Smith, who packed on roughly 20 pounds for the role, peppered Price with questions such as: “How would your dad have responded to . . . ? How would he have said this?”
Aunjanue Ellis, who portrays Oracene, had similar questions about the mother’s less voluble but formidable demeanor.
“My mom wanted to make sure we displayed in the film the good, bad or indifferent,” Price said. “Families go through stuff. Parents don’t always get along. Her biggest thing was: It has to be real. It has to be true.”
“King Richard” has been well received at film festivals and advance screenings, including three in Washington, where the family has strong ties.
Price attended the Nov. 5 screening at the Southeast Tennis and Learning Center in Ward 8, which was preceded by a clinic for 40 local youngsters and included the donation of $10,000 of equipment from Wilson, as well as a $15,000 donation to the Yetunde Price Resource Center in Compton.
The SETLC was founded by Cora Masters Barry, a longtime friend of the Williams family. Venus and Serena attended its 2001 opening, and their niece Justus Bobbitt, who attended Howard, is the center’s director.
The U.S. Tennis Association Foundation and Warner Bros. hosted a Nov. 10 screening in downtown Washington attended by youngsters enrolled in National Junior Tennis and Learning chapters in the area. Among them were two pairs of sisters who train at College Park’s Junior Tennis Champions Center: Lauryn and Camille Hall and Ameera and Aqeela Malik.
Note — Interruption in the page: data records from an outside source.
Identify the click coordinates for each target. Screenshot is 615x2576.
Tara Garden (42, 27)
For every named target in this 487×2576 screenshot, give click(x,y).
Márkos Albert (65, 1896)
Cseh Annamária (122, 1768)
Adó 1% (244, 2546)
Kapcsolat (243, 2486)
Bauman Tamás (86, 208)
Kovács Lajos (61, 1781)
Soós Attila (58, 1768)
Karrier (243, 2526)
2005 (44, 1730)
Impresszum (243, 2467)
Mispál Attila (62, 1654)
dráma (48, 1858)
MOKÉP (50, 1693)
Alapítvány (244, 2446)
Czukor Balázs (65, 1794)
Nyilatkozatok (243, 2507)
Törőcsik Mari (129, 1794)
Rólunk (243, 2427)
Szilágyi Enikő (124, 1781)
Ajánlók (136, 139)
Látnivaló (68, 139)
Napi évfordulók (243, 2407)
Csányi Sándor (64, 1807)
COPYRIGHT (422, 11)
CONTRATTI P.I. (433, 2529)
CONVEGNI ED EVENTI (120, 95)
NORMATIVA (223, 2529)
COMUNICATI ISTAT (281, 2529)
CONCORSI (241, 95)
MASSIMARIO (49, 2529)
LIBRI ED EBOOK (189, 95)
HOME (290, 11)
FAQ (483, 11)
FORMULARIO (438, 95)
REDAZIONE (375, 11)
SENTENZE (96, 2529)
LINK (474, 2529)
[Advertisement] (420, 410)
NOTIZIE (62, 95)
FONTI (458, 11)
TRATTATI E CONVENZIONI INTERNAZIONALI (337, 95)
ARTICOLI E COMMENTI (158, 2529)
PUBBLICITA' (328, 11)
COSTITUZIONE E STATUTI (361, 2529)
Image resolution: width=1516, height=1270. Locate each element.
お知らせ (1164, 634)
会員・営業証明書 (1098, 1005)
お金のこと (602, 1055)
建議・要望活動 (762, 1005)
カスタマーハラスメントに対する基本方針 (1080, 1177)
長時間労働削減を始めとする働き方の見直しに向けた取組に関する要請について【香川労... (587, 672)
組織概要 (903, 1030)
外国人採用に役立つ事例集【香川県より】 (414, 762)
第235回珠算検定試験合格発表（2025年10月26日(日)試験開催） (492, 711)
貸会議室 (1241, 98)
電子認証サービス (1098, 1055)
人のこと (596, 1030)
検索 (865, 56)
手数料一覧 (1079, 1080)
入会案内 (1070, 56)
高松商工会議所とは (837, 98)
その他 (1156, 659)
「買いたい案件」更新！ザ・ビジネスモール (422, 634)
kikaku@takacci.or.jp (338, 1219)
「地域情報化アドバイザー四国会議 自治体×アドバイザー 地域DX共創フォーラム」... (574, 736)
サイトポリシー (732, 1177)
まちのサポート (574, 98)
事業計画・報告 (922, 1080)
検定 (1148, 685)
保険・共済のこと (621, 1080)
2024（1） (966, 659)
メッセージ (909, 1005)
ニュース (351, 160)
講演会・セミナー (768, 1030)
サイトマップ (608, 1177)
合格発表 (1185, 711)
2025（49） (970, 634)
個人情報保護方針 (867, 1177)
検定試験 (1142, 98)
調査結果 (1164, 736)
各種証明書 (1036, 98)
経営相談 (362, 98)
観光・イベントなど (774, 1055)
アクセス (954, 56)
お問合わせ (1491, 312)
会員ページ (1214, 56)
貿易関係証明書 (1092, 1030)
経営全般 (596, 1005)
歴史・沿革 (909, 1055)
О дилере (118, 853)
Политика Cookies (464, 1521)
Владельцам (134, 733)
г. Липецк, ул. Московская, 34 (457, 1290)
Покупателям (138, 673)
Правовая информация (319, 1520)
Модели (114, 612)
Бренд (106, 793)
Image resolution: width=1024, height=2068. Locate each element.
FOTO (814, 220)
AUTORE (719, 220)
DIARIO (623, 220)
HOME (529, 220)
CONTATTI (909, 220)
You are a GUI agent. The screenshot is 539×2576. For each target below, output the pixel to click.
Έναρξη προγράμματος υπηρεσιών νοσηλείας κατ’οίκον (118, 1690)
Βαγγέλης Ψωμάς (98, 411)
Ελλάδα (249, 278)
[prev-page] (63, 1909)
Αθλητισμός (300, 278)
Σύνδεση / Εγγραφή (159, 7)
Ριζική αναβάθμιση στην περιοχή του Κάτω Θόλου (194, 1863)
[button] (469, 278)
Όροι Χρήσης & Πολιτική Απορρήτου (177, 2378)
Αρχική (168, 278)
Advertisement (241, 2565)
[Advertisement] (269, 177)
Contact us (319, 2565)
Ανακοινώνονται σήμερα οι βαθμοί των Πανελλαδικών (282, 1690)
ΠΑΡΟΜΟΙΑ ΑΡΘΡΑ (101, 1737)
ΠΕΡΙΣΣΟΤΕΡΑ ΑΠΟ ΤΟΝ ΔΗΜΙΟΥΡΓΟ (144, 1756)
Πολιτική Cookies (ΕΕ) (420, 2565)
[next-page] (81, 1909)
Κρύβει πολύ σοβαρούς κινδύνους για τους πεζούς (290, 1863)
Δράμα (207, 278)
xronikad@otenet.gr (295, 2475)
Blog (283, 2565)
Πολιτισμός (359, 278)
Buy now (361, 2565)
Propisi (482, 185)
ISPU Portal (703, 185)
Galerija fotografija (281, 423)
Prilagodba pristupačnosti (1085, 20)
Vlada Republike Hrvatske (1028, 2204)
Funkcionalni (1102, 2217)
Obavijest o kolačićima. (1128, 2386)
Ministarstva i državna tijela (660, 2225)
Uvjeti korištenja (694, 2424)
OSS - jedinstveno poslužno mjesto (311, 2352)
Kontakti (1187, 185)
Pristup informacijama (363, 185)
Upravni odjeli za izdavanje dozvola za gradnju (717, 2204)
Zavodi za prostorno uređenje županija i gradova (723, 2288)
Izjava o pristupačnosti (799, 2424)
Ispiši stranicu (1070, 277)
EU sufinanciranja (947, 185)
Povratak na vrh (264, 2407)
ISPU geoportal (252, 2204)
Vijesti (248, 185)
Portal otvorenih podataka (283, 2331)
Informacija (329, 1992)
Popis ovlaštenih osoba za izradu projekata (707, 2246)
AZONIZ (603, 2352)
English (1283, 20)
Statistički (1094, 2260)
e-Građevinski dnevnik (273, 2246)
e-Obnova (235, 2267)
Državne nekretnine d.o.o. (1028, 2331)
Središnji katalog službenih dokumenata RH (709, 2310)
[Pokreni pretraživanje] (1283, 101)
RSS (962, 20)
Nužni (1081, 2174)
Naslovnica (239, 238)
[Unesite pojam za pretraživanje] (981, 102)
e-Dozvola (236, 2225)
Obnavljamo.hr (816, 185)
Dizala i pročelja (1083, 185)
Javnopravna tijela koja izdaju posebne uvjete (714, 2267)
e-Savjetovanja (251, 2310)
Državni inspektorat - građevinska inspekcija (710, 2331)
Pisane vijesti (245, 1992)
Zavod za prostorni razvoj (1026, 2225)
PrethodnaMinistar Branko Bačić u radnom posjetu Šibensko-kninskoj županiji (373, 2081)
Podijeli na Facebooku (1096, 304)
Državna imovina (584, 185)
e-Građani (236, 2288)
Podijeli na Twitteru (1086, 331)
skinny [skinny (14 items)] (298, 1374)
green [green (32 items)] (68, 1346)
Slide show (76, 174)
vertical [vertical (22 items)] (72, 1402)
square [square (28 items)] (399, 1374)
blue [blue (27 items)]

Afterward, the Halls marveled at the confidence Venus and Serena showed so early in their careers. Lauryn, 18, who has committed to Morgan State, said she appreciated Williams’s effort to preserve the sisters’ childhood, taking them to Disney World in one scene to break up the monotony of training.
The Maliks said they were shocked to learn that the Williams family had dealt with gangs in their early years, and it gave them a deeper appreciation of what they overcame. But they instantly related to the powerful bond between the sisters.
“Off the court, we care for each other,” said Ameera, 17. “But in matches, there is no mercy.”